Construction of seed cells with the stable expression of human bone morphogenetic protein 2 gene for bone tissue engineering / 中国组织工程研究

ABSTRACT

BACKGROUND: Because of the non-homology of protein and gene between human and animals, to promote osteogenesis or spinal fusion of animals by construction of tissue-engineered bone with the human gene has influenced the experimental validation.OBJECTIVE: To construct the seed cell line for bone tissue engineering with stable expression of human bone morphogenetic protein 2 (hBMP2).METHODS: The full-length hBMP2 gene was cloned from human muscle tissues by nested RT-PCR and transfected to human bone marrow mesenchymal stem cells (hBMSCs) with lipidosome. The transfected hBMSCs were cultured with G418 in vitro to screen and purify the cells. A series of analyses such as RT-PCR, dot-ELISA, immunohistochemstry and alkaline phosphatase activity analysis were performed to evaluate the situation of hBMP2 expression and secretion at 48 hours and 3 weeks after the transduction. hBMSCs transduced with empty plasmid and the normal hBMSCs served as positive control and blank control groups, respectively, which were used for observation of cell growth, proliferation and biological characteristics of transfected cells. RESULTS AND CONCLUSION: The transfected hBMSCs appeared in small groups or clusters, and had a good proliferation after subculture in vitro. Some G418-resistance cell clones and calcium nodules were found when cultured with G418 in vitro. No significant difference was noted in the cell proliferation between the hBMP2 transfection group and two control groups. The ALP activity in the hBMP2 transfection group remained significantly higher than that in the two control groups (P < 0.01).
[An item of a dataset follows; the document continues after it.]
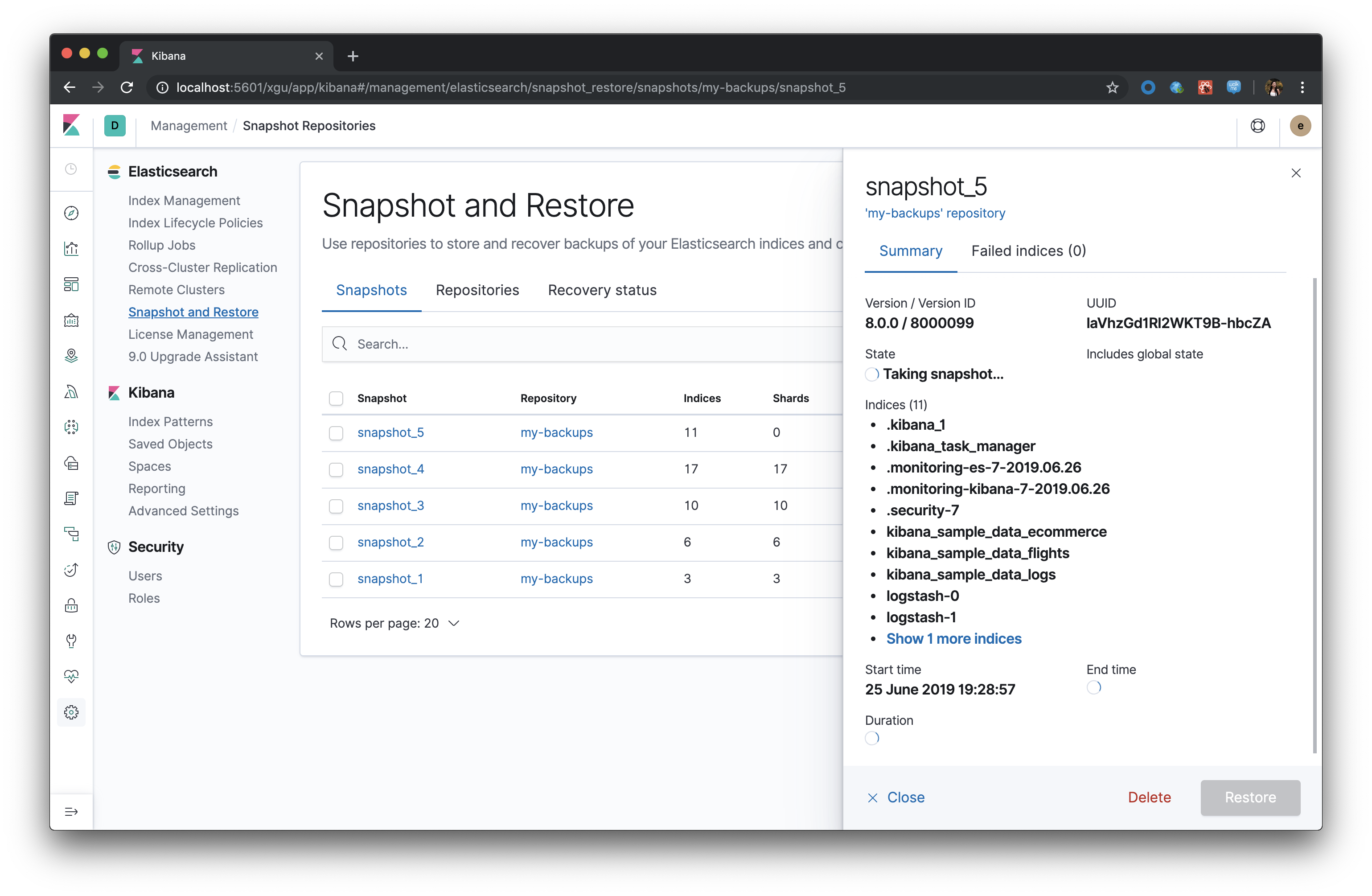Open Discover compass icon in sidebar
This screenshot has height=896, width=1372.
coord(71,214)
At 48 hours and 3 weeks after transduction, hBMSCs could express actively hBMP2 by RT-PCR monitoring, and had a positive reaction of dot-ELISA and immunohistochemical analysis. The expression of hBMP2 gene in the experiment group at 48 hours was significantly higher than that at 3 weeks after transduction while there was no expression of hBMP2 gene in the two control groups. The above results show that the hBMSCs transfected by hBMP2 gene not only have potentials of normal proliferation and osteogenic differentiation, but also can stably express hBMP2.